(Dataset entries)

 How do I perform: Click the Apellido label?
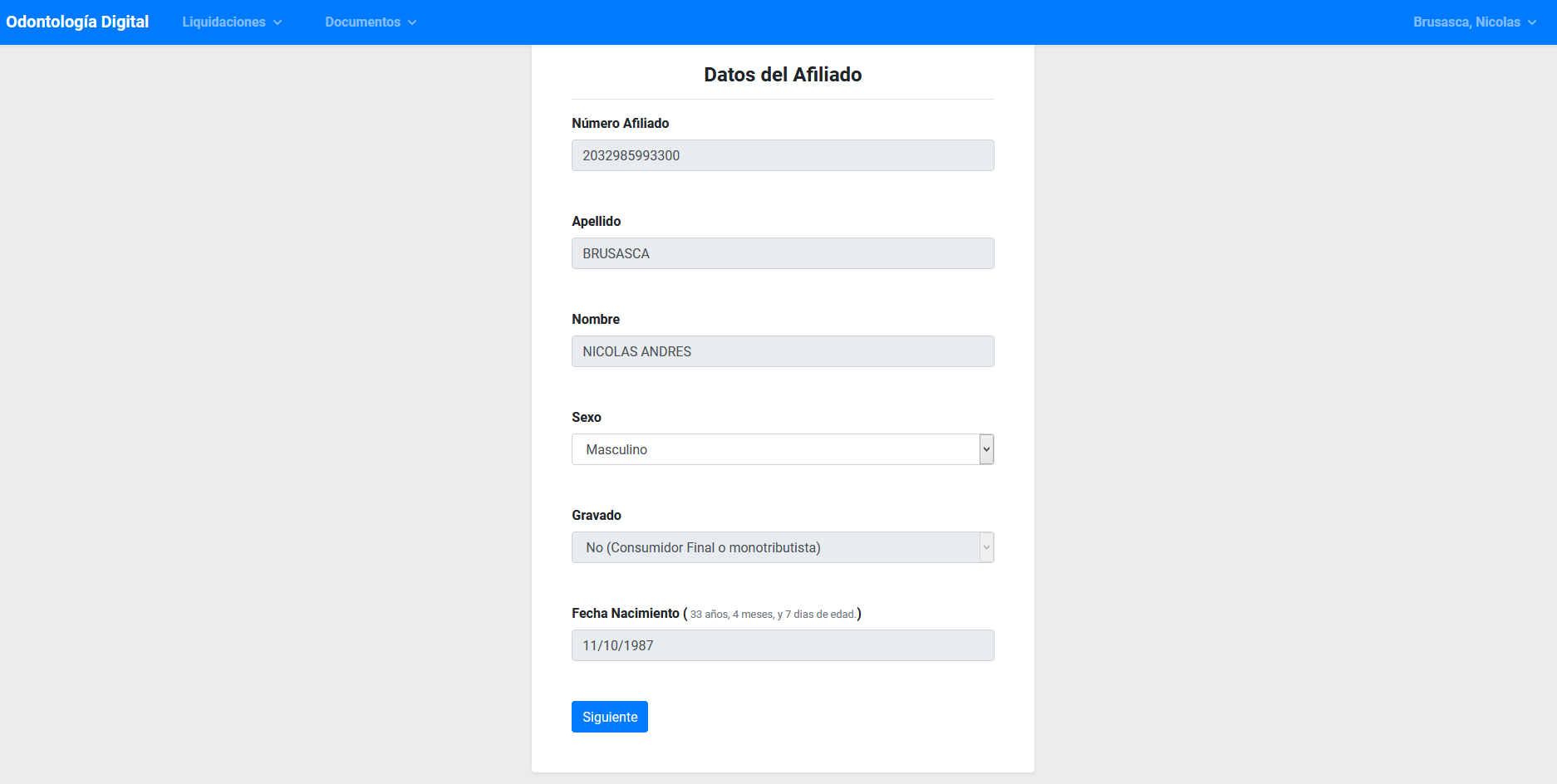tap(596, 221)
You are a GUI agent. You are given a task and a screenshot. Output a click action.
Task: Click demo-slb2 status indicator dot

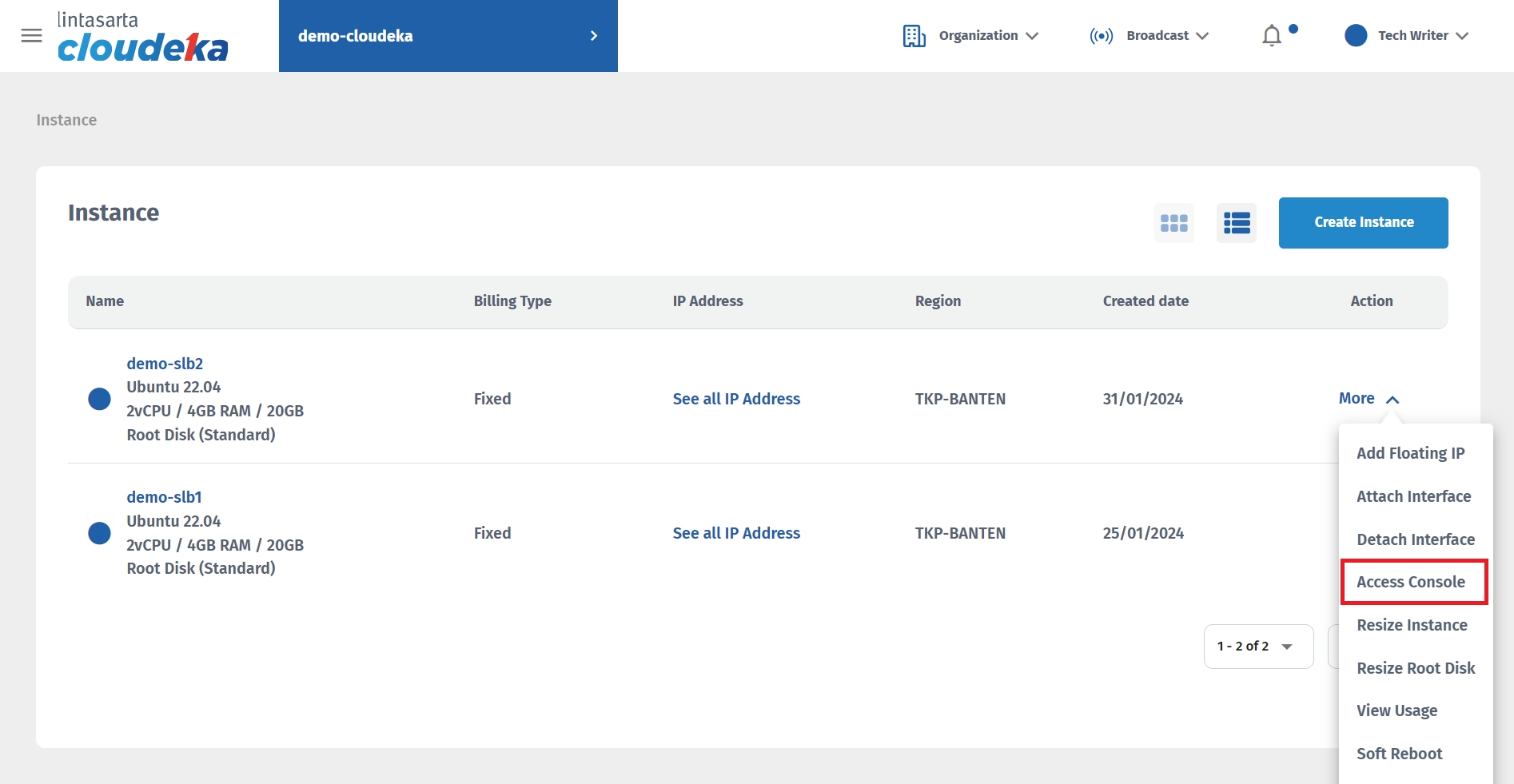click(99, 399)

● **How to complete this task**
All lines above are to be restated word for word, with pictures excluded.

● **Answer box**
 How do I perform: Click the Apellido label?
tap(596, 221)
You are a GUI agent. You are given a task and a screenshot. Output a click action.
Task: Click demo-slb2 status indicator dot

click(99, 399)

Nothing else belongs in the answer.